Counting is sometimes necessary and counting is sometimes problematic and individuals always deserve to be noticed as individuals. 

You might think that counting is on my mind today because of the drama and excitement on the Ohev minyan WhatsApp group. But there is another setting in which Jews are being counted today and it is  altogether more troubling.

Today is day 148 of a war that was launched with the kidnapping of 257 hostages. Today there are 132 hostages still being held in captivity. We do not know how many are still alive. We do not know how many are severely injured. And we do not know how many more victims this war will claim before at long last it comes to an end.

The reports about the ongoing  negotiations for additional hostage releases have circled on the question of how many prisoners Israel will release for each hostage that is freed. This too is a perverse sort of count. Is each hostage worth as much as 10 prisoners? As much as 50? We have been forced to weigh lives as though they are numbers in exactly the way we have tried to avoid for centuries. 

Unlike in the time of King David, here the plague has preceded the counting. Numbers can indicate something of the magnitude of the loss and suffering but only a focus on individuals, and their names, and their stories, can honor the magnitude of the loss and suffering. This is how God is described, in Sefer Tehilim, (perhaps by King David in the aftermath of the census):

מוֹנֶ֣ה מִ֭סְפָּר לַכּוֹכָבִ֑ים לְ֝כֻלָּ֗ם שֵׁמ֥וֹת יִקְרָֽא

God counts the number of the stars; to each one God gave its name.

We need to count hostages and count the days of the war and we also need to remember each victim and each casualty. God is able to do both. And, maybe, this too was God’s blessing to Avraham and Sarah. They would have descendants whose impact and importance transcends their number.
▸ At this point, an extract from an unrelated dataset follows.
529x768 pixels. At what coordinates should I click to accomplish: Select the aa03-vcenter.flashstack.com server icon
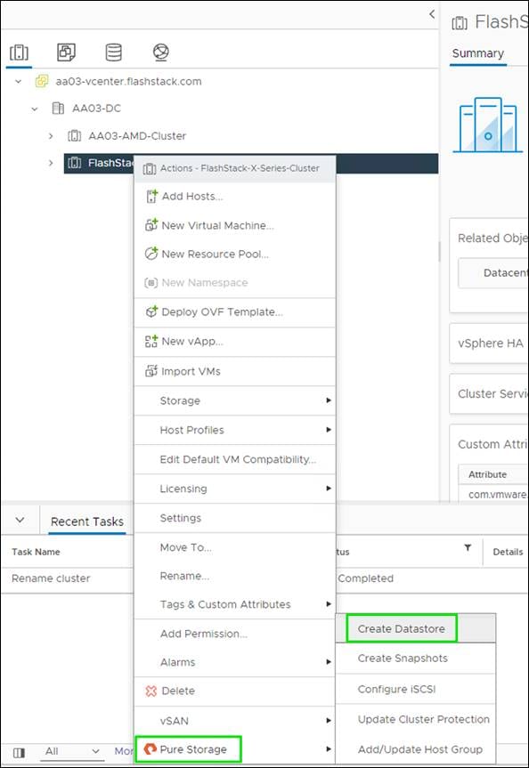coord(42,80)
But, just as God calls every star by its own name, so too each one of us is called by name, and so is each victim of this war, and every human being to walk this earth from the dawn of time until the end of days.

As we imitate God, we turn to one another and share our names and our voices and our identities with them, and, in turn, come to learn their names, appreciate their talents, and cherish their unique contributions to the collective. 

מוֹנֶ֣ה מִ֭סְפָּר לַכּוֹכָבִ֑ים לְ֝כֻלָּ֗ם שֵׁמ֥וֹת יִקְרָֽא

Shabbat Shalom.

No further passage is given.